La confianza conferida y posteriormente traicionada a unos funcionarios para administrar recursos no hace responsable a quien los designa, a menos que conozca con antelación un antecedente o conducta inmoral del designado o seleccionado. La verdad es que la gente se conoce en la medida en que van asumiendo responsabilidades. Y aun así, pueden surgir sorpresas.

Quienes hemos dirigido a funcionarios, quienes hemos tenido responsabilidades de gobierno, sabemos que por cualquier lado puede saltar una liebre. En esos casos lo correcto es investigar y sancionar. Jamás encubrir.

La corrupción es un mal presente en la sociedad desde que el hombre es hombre. En nuestro caso la hemos sufrido a lo largo de toda nuestra historia. Hay momentos en los que ha existido un ambiente moral e institucional que la ha reducido.

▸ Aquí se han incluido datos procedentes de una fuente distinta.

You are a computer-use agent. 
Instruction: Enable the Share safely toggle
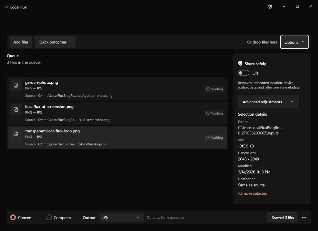(x=244, y=73)
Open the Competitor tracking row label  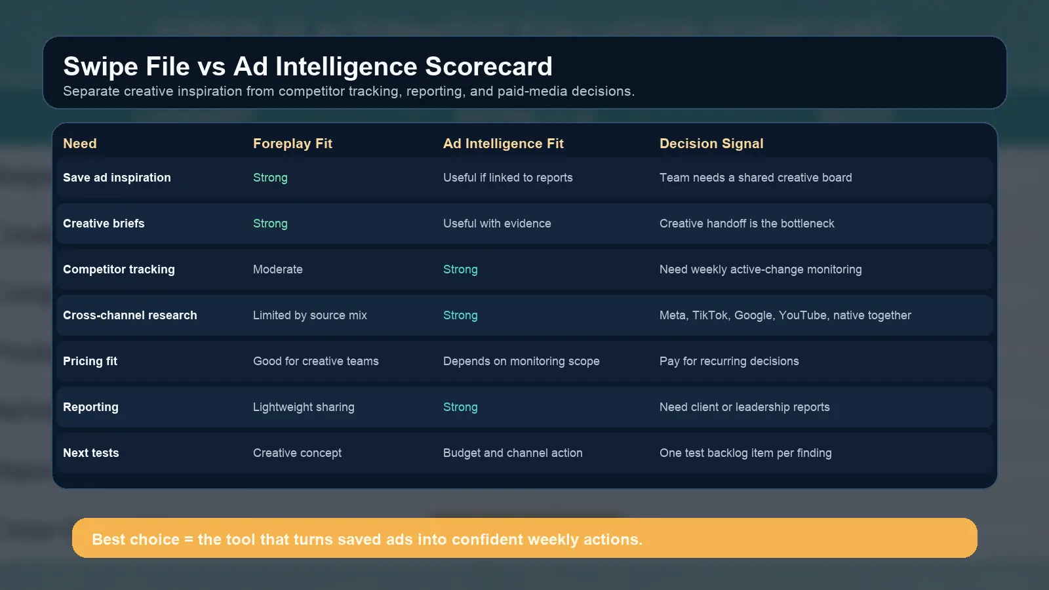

Ahora tenemos un ambiente favorable a la corrupción: la impunidad establecida por la dictadura. El relativismo ético de la sociedad, que admite y celebra a una gran cantidad de personajes enriquecidos de la noche a la mañana a la sombra del poder autoritario, contagia a mucha gente, incluso a personas que se ubican en sectores de la oposición, y que están a la caza de una oportunidad para hacerse ilegalmente de recursos.

La restitución de la democracia deberá venir acompañada de una alta dosis de compromiso ético en el manejo general del Estado. Es menester superar este clima corrompido que hoy se respira en el país. Hemos llegado a una situación, en la que prácticamente toda actividad por realizar en alguna dependencia del Estado, a todos los niveles y en todas las ramas, va acompañada de una exigencia pecuniaria, del cobro de una contraprestación.

Con la democracia volverá la prensa libre, y con ella, más allá de temerarias e injustas denuncias y campañas de descalificación que muchas veces se han presentado y se presentarán, vendrá la oportunidad de conocer de manera más amplia el manejo del poder público y de quienes lo representen en un momento dado.

Pero fundamentalmente debemos rescatar el pleno funcionamiento de las instituciones y del Estado de derecho. Con un equilibrio de poderes y con una justicia eficiente será posible construir un dique sólido a las pretensiones, siempre presentes y amenazantes, de aprovechar el poder para el indebido lucro personal.

No hay duda de que se requiere una acción moralizante en la sociedad. Desde la familia, la escuela, los medios de comunicación, los partidos políticos, gremios, sindicatos, universidades, Iglesias y demás organizaciones sociales es menester privilegiar y valorar el trabajo honrado, el respeto a la propiedad privada y a lo ajeno, el mérito y el espíritu solidario de las personas.

El ambiente disolvente de los antivalores no está presente solo en la vida pública, está aún más presente en la vida privada, solo que allí no alcanza el impacto que genera en la primera. Sin embargo, desde ahí contagia a lo público.

José Rodríguez Iturbe, uno de nuestros más lúcidos y auténticos referentes en la inteligencia y en la política democrática, escribió al respecto: “No podemos caer en la incoherencia de pedir moral pública sin pedir moral personal y familiar. Quien carece de base ética en su comportamiento personal y familiar será imposible que la tenga en la conducción de los asuntos públicos” (José Rodríguez Iturbe (1997). Repensar la política. Caracas, Venezuela: Editorial El Centauro. Pág. 137).

El desafío de la nueva nación que debe surgir de esta tragedia tiene aquí uno de sus más elevados compromisos.